• [What to do]
Every line below from the one containing "The width and height of the screenshot is (573, 305)." through the one containing "Given: Open 予定管理 calendar icon in sidebar" must be transcribed exactly. Omit all lines outside that stretch.

*** Opening Dataset extract ***

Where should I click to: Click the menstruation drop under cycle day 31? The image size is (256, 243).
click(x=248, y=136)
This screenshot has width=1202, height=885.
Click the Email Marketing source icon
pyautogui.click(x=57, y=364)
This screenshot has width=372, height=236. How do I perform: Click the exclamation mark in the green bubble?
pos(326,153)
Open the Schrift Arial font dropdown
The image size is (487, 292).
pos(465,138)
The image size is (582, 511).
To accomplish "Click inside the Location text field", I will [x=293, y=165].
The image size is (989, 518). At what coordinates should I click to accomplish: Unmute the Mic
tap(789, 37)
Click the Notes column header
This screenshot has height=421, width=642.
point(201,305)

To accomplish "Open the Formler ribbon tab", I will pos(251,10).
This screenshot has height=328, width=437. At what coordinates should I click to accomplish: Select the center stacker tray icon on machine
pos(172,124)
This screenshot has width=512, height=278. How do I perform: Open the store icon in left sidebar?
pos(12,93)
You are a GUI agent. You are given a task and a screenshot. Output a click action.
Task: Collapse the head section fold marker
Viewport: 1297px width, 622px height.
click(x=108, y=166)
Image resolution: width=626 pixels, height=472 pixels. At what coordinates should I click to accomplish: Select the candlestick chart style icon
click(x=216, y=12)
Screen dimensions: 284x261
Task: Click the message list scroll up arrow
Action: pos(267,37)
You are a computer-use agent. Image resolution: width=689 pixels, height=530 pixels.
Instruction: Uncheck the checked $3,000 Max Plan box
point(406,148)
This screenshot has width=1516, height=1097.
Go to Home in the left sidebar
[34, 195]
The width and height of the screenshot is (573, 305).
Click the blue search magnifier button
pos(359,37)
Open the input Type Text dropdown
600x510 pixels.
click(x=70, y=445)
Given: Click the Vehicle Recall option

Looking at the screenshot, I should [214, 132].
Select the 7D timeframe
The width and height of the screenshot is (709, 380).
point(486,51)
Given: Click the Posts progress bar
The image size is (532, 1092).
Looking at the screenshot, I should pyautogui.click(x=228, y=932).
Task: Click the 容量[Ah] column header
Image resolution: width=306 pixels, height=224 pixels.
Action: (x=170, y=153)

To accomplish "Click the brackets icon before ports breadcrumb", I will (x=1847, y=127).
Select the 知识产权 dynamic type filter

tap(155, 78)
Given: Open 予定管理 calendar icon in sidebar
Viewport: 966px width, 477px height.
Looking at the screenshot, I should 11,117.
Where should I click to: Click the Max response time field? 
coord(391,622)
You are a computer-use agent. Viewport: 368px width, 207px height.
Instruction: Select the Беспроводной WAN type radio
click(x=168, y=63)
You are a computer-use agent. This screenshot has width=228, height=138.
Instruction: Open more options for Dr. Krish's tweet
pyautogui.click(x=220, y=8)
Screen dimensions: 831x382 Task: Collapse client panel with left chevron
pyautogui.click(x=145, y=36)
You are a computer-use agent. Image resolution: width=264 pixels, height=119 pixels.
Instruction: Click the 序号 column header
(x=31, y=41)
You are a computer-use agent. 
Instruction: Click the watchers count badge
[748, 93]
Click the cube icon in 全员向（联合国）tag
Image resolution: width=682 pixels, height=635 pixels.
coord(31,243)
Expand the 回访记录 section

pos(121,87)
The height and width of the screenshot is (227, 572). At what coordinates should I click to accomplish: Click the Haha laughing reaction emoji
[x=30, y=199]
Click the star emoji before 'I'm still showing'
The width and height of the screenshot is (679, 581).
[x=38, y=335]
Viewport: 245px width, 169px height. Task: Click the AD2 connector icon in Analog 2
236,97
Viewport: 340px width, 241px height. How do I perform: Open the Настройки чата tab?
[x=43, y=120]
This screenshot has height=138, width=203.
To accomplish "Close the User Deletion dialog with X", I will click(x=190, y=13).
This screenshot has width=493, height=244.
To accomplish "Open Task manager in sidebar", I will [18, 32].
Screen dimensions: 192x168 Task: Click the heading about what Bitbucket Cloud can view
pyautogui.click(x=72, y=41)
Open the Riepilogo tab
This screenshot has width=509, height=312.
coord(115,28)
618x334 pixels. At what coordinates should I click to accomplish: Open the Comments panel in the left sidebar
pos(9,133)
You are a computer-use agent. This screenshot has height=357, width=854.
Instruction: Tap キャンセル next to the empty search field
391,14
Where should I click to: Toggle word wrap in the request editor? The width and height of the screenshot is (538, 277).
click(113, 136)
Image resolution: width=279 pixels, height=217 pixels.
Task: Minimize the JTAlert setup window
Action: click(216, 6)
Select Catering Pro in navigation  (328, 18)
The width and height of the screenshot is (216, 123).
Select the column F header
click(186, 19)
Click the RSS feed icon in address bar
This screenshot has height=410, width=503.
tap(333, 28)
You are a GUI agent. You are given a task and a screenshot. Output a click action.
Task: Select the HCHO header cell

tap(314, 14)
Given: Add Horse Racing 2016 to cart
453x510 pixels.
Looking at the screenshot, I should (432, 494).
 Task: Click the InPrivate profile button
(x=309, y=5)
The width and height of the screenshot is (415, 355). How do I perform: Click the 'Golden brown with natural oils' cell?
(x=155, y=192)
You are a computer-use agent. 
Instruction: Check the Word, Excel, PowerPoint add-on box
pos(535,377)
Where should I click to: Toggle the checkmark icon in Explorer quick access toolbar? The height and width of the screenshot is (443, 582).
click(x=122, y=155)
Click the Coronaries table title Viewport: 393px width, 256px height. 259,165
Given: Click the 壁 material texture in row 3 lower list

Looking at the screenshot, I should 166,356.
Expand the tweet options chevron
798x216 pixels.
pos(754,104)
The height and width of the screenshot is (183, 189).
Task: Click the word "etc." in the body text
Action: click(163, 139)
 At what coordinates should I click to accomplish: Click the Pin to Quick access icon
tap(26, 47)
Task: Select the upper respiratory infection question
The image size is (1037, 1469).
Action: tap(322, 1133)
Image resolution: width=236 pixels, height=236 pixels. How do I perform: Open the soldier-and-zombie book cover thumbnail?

*** Closing Dataset extract ***

• [Expected output]
The width and height of the screenshot is (573, 305).
Click the blue search magnifier button
pos(359,37)
Open the input Type Text dropdown
600x510 pixels.
click(x=70, y=445)
Given: Click the Vehicle Recall option

Looking at the screenshot, I should [214, 132].
Select the 7D timeframe
The width and height of the screenshot is (709, 380).
point(486,51)
Given: Click the Posts progress bar
The image size is (532, 1092).
Looking at the screenshot, I should pyautogui.click(x=228, y=932).
Task: Click the 容量[Ah] column header
Image resolution: width=306 pixels, height=224 pixels.
Action: (x=170, y=153)

To accomplish "Click the brackets icon before ports breadcrumb", I will (x=1847, y=127).
Select the 知识产权 dynamic type filter

tap(155, 78)
Given: Open 予定管理 calendar icon in sidebar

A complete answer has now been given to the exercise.